Some analysts have interpreted the public rollout of the new defensive systems as a kind of nose-thumbing at recently toughened international sanctions.
“All this activity by the Iranians suggests they sense that they’re getting to a stage in this process that is higher risk, but which at the same time is putting them closer to what they want,” says Alex Vatanka, an Iran scholar at the Middle East Institute in Washington.
Among Tehran’s chief aims, he adds, is control of the nuclear cycle, and achieving recognition by Washington of Iran as a major player. An Iranian proposal to jointly produce and manage nuclear fuel with Russia fits within the first priority, although Mr. Vatanka says the Iranians are probably thinking beyond Bushehr to the fueling of other nuclear facilities.
The head of Iran’s atomic energy agency, Ali Akbar Salehi, was quoted by Iranian state-run television Wednesday stating that Russia is studying Iran’s proposal for a joint fuel-production effort. The Associated Press cited a Russian official saying the two countries have discussed some cooperative effort for Bushehr, but that any uranium enrichment would occur in Russia.

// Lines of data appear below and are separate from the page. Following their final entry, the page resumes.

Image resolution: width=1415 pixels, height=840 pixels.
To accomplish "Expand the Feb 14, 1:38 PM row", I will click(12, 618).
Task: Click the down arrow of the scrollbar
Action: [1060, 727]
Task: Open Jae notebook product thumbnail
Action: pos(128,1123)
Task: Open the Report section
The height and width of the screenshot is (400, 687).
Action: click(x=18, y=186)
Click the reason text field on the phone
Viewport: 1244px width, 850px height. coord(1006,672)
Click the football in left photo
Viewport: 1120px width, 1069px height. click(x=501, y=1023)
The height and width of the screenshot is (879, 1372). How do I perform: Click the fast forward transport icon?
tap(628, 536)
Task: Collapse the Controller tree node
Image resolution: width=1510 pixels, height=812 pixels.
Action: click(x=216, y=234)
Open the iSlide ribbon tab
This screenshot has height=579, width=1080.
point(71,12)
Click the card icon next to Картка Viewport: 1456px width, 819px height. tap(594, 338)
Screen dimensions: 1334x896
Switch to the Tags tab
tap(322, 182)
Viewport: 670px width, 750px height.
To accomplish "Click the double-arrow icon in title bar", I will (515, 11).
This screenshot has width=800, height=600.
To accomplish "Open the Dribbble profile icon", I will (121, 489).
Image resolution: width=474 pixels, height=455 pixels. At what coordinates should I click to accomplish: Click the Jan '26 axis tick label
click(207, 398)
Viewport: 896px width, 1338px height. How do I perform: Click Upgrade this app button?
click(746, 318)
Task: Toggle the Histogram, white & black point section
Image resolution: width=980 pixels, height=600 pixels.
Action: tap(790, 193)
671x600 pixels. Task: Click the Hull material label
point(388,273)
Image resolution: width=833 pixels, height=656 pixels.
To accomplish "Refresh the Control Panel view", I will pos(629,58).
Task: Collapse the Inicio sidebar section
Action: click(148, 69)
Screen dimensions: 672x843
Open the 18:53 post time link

Iran may be determined to gain control of the nuclear fuel cycle, but it is also eager to retain what bridges it has with the international community and to avoid the level of isolation North Korea now lives under, Iran analysts say. Russia has long been a close commercial partner, and Iran would like to reverse the deterioration in relations suggested by Russia’s decision to go along with tougher international sanctions on Iran in June.
“The Iranians still have high hopes of salvaging their relations with Russia,” says Vatanka, who adds that the Iranians may be testing their limits with Moscow and may pull back if they sense they are going too far.
“They’ve been waiting 15 years to get Bushehr up and running and they know the Russians can toughen their stance," he says, "so I don’t see them taking too big a risk at this point” with their proposal."